-- Opening Marker --
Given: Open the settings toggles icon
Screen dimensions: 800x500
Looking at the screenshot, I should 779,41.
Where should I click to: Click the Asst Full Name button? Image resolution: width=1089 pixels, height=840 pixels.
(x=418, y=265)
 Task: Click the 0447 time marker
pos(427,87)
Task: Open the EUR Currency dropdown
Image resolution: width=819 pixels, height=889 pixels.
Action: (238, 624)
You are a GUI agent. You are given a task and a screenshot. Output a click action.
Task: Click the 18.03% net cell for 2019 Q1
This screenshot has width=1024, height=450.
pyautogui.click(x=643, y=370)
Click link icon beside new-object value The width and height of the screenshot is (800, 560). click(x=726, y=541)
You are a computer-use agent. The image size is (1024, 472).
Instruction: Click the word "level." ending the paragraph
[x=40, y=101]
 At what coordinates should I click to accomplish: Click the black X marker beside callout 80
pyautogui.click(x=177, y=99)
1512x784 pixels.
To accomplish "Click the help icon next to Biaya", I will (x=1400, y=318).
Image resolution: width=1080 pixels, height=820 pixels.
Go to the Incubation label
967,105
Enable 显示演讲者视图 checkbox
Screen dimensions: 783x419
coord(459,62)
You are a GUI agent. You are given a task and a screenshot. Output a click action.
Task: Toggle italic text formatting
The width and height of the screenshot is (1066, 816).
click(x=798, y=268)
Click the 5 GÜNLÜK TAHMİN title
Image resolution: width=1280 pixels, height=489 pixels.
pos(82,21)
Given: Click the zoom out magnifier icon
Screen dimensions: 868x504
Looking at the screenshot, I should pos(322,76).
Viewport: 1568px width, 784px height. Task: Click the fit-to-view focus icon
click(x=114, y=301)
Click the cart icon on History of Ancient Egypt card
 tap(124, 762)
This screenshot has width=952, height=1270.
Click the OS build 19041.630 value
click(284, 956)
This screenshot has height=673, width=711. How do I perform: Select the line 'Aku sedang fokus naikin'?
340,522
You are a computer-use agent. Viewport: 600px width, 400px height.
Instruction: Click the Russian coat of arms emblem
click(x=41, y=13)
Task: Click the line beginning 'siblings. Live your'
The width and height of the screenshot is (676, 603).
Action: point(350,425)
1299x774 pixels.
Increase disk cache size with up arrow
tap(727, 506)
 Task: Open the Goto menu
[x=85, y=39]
-- Closing Marker --
Task requirements: From the data above, output only the lines between the line containing "This screenshot has height=673, width=711." and the line containing "1299x774 pixels.", inclusive, exactly as written.

Answer to this exercise:
This screenshot has height=673, width=711. How do I perform: Select the line 'Aku sedang fokus naikin'?
340,522
You are a computer-use agent. Viewport: 600px width, 400px height.
Instruction: Click the Russian coat of arms emblem
click(x=41, y=13)
Task: Click the line beginning 'siblings. Live your'
The width and height of the screenshot is (676, 603).
Action: point(350,425)
1299x774 pixels.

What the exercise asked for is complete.